Equipment Report

December 4 2013

10:54 AM

Tiger to switch to new RZN Platinum?

By Jonathan Wall, PGATOUR.COM Equipment Insider

BEAVERTON, Ore. -- Armed with Nike's new RZN Black and Platinum golf balls, Nike's chief ball designer Rock Ishii made his way to Firestone Country Club earlier this year, site of the World Golf Championships-Bridgestone Invitational, for some on-course product testing with Rory McIlroy, Russell Henley and Paul Casey.

The goal behind the product testing? To glean as much feedback as possible on the prototype balls from the Nike athletes in the field. Ishii assumed the feedback would be mixed.
What he didn't expect was for everyone to have the same glowing remarks.

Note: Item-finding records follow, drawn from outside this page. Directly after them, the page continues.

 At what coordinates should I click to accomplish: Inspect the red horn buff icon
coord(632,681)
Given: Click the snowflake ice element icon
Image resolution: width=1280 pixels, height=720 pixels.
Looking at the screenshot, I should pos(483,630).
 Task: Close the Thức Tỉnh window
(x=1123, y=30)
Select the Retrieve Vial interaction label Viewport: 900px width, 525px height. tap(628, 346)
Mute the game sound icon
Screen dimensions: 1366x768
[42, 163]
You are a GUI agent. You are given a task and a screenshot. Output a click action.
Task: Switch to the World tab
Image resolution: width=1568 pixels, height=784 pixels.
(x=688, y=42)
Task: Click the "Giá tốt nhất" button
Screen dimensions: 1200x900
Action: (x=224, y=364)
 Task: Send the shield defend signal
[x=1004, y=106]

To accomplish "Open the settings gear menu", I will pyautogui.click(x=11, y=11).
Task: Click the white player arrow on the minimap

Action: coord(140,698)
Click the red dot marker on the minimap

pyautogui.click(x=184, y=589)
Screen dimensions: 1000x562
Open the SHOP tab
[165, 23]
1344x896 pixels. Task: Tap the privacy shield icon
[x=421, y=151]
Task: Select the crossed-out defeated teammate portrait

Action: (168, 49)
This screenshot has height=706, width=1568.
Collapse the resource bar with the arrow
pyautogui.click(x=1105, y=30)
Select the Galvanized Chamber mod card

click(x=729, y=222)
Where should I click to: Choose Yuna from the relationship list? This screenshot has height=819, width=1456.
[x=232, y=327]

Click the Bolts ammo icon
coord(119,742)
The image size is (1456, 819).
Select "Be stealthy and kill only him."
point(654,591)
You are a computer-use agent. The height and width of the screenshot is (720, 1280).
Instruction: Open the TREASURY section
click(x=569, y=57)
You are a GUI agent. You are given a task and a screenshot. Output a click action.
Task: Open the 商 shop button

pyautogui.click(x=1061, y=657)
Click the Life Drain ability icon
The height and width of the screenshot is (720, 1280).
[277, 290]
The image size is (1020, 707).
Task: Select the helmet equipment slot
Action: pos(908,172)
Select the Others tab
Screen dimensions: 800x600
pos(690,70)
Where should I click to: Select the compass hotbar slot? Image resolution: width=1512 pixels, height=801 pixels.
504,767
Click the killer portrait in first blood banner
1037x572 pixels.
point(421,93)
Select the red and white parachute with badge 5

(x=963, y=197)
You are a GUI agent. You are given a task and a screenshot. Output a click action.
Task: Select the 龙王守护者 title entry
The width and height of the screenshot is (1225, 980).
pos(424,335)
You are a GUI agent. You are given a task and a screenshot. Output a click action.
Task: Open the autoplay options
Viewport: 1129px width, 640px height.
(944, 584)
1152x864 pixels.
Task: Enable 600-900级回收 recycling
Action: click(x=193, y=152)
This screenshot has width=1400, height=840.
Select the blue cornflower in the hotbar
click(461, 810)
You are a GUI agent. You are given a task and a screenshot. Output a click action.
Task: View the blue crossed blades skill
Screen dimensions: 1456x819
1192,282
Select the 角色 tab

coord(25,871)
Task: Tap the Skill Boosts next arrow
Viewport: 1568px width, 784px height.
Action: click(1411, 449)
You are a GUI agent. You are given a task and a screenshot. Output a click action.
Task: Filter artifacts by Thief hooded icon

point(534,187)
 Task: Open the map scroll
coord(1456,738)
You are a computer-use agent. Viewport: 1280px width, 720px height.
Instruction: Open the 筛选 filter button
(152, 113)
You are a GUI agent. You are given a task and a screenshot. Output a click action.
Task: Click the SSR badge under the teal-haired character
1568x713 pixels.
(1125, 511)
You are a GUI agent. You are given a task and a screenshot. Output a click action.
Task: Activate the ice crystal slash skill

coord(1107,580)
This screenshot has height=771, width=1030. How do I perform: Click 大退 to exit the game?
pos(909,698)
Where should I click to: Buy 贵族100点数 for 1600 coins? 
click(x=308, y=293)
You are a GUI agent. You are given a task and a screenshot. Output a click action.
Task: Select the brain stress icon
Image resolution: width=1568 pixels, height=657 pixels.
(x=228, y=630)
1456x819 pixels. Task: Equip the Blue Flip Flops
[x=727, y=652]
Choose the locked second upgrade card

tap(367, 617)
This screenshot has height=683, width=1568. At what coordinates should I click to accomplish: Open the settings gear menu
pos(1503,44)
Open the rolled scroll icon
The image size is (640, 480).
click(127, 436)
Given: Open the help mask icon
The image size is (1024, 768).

All three players noted the ball was longer, more responsive around the green and had better sound and feel. Not surprisingly, all three switched to one of the two versions in the coming months.

Others have since followed suit in what Ishii called the easiest transition to-date.

"I've been doing this for 23 years and this is easiest and best transition to a new ball I've been a part of," Ishii said. "It's so easy. We started bringing this ball out and players started saying, 'Wow, I can play this ball right now.' It's partly due to the design, but it also has to do with how closely we worked with the players on this ball."

Along with RZN Black and RZN Platinum -- both four-piece balls -- Nike also announced the new ball line will include RZN White and RZN Red -- three-piece distance performance balls that promote more distance (Red) and a softer feel (White) -- giving players of varying skill levels and swing speeds the opportunity to select a ball that best suits their game.

Black and Platinum version are the models Tour pros will likely use. The Black is a low-spinning ball -- Rory McIlroy used RZN Black to win the Australian Open -- while Platinum is a mid-spinning ball that's already being used by, among others, 2013 Irish Open winner Paul Casey.

Ishii also confirmed Tiger Woods has been experimenting with RZN Platinum, using the ball most recently during his exhibition match against McIlroy at Mission Hills Golf Club in China.

While Woods has been playing Nike's One Tour D ball for four-plus years, Ishii said he expects the 14-time major winner to switch to RZN Platinum at some point in the near future.

What separates the 2014 RZN ball from its predecessor is the company's new resin Speedlock core technology. The interlocking core design -- the core’s surface is similar to that of a waffle iron -- interconnects with the compression layer to form a more cohesive bond that delivers more energy through impact.

"I think this new SpeedLock technology just makes the ball more efficient," McIlroy said. "For example, you've got 250 yards to the pin and 230 yards to clear the bunker. For me, I'd normally have to bust a 4-iron to get it over the bunker. With the new ball, I know that if I put a good swing on it, it's going to get there. I've gained about half a club with this new ball."

The energy increase also boosts distance, ball speeds and flight. According to Ishii, the unique design for Nike's new three-dimensional core came from studying the core of old wound golf balls.

"The [wound ball] was the inspiration for the Speedlock core technology," Ishii said. "The surface geometry of the wound core is not by design, because the wound rubber thread made the surface on the core. We started testing out new three-dimensional cores to see how it interlocked with the compression layer and found that the energy transfer was significantly better."

Along with a revolutionized core, Nike also added a new spin-optimized coating to the surface of the ball that's designed to grip the grooves of the club for improved control on iron and wedge shots. The softer cover and compression in the core also helps with improved sound and feel, especially on off-center shots.

Nike's RZN Platinum and RZN Black will be available Mar. 3 for $46 per dozen, while RZN White and RZN Red will cost $30 per dozen.